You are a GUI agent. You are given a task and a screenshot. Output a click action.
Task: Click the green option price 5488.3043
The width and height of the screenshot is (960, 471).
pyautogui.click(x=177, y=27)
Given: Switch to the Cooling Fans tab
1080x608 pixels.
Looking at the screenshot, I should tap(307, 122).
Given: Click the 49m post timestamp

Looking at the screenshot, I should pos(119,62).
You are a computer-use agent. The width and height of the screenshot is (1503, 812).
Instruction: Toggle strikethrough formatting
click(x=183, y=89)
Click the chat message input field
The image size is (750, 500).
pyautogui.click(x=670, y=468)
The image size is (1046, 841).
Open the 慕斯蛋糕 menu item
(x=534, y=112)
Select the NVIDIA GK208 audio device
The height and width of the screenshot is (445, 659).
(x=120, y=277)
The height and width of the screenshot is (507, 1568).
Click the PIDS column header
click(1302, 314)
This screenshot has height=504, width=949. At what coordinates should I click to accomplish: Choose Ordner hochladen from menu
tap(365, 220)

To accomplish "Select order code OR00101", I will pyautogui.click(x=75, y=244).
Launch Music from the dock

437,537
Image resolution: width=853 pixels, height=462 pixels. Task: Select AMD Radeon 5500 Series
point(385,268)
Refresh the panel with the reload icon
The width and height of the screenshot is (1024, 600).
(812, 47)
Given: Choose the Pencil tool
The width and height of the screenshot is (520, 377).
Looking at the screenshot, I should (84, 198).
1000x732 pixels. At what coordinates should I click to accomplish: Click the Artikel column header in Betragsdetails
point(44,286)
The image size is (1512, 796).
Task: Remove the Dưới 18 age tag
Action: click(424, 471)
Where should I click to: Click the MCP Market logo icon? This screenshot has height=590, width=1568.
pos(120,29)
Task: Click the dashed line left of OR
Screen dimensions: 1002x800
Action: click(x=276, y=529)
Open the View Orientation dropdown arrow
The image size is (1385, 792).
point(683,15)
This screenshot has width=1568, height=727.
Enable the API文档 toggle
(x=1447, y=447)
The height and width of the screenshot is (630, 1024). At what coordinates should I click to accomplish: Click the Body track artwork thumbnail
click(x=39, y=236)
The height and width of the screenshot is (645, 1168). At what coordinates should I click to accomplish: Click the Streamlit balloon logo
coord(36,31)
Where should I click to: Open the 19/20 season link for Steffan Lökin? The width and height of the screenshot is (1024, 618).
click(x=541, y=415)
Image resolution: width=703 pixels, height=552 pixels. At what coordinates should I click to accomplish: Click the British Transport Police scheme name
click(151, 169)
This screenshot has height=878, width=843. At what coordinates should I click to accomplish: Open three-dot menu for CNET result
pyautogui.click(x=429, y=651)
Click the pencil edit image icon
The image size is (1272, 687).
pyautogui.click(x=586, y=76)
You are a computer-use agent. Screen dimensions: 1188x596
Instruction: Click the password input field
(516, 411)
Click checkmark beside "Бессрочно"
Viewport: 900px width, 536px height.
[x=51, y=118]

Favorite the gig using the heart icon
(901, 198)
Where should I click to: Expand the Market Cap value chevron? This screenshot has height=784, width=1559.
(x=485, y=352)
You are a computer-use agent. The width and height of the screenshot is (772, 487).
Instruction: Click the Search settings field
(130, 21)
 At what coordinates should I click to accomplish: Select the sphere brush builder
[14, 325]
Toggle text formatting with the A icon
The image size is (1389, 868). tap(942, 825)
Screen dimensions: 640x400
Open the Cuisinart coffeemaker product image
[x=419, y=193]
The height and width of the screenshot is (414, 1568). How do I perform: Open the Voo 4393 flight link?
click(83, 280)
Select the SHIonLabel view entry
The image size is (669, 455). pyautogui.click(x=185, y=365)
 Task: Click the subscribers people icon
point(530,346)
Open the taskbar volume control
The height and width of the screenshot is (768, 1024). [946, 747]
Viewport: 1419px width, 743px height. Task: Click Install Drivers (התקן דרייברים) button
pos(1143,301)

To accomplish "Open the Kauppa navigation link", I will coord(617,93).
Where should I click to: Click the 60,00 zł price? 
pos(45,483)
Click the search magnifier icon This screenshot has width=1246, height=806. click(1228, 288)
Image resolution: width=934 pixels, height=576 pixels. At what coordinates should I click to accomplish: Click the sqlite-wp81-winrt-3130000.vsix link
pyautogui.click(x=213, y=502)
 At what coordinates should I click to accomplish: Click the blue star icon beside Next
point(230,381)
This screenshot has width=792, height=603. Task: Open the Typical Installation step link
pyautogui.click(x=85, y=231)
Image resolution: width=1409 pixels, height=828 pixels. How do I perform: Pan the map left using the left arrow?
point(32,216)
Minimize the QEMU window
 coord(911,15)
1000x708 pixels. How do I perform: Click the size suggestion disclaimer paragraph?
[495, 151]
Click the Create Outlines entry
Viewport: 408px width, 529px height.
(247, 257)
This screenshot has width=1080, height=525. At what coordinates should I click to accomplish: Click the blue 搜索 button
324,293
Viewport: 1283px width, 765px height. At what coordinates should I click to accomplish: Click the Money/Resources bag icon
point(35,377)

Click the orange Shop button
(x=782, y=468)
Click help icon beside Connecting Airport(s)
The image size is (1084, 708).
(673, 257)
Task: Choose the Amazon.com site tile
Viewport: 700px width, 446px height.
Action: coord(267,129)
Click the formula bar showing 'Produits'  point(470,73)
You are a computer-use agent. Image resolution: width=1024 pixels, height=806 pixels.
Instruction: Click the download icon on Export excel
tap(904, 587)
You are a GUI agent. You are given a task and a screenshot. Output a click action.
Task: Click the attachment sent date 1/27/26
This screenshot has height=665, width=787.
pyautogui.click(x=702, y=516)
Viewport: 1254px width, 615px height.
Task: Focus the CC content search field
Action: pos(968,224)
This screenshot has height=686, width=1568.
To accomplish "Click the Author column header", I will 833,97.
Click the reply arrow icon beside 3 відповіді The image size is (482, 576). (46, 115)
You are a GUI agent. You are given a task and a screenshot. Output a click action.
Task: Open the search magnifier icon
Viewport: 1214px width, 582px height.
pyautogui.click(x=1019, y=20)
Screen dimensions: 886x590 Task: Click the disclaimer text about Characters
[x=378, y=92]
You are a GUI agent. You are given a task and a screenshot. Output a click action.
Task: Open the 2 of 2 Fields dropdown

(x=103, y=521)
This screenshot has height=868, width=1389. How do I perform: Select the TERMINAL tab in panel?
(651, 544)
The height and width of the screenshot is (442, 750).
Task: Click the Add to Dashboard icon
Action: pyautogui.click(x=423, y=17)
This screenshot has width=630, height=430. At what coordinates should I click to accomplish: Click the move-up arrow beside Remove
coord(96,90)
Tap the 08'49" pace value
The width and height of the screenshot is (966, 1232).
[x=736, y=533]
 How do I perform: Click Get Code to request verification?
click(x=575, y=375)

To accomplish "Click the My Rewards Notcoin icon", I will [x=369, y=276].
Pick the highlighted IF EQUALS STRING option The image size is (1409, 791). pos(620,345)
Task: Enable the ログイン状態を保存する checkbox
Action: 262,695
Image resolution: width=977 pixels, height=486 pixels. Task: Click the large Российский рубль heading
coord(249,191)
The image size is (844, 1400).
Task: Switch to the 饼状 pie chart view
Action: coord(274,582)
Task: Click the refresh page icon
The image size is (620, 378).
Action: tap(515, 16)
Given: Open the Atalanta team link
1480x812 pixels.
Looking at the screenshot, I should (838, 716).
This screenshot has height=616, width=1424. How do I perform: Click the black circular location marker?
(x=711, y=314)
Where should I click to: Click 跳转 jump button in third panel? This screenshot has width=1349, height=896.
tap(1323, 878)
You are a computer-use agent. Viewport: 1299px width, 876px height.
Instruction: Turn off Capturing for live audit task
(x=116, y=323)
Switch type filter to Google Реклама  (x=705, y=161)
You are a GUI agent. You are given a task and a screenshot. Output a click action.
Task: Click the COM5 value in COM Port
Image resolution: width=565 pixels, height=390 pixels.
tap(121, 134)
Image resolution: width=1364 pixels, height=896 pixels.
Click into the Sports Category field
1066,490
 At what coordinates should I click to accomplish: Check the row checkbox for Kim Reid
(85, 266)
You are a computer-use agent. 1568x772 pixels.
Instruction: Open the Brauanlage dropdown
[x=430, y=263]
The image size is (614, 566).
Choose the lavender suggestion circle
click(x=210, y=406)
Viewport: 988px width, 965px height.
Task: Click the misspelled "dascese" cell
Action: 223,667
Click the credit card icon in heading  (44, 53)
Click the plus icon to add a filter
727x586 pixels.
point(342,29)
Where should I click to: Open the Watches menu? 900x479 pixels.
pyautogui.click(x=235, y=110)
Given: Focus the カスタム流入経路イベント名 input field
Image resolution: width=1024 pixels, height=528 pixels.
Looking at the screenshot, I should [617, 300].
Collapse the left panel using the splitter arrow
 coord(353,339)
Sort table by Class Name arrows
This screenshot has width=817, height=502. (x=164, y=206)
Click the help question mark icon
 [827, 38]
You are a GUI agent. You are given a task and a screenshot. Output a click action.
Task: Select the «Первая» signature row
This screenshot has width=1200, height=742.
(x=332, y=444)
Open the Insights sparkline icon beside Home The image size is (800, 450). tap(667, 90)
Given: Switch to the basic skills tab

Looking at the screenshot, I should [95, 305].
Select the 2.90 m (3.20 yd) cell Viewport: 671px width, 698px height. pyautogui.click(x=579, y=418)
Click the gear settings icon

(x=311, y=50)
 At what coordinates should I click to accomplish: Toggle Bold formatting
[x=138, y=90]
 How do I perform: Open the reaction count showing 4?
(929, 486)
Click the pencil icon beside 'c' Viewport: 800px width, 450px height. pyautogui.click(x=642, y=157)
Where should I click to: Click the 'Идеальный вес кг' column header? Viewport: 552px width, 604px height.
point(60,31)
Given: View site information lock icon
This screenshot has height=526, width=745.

§

**WORK REQUIRED**
Copy each line of the data that contains the word "magnifier", leaving the other lines out.

**OUTPUT OF THE TASK**
Click the search magnifier icon This screenshot has width=1246, height=806. click(1228, 288)
Task: Open the search magnifier icon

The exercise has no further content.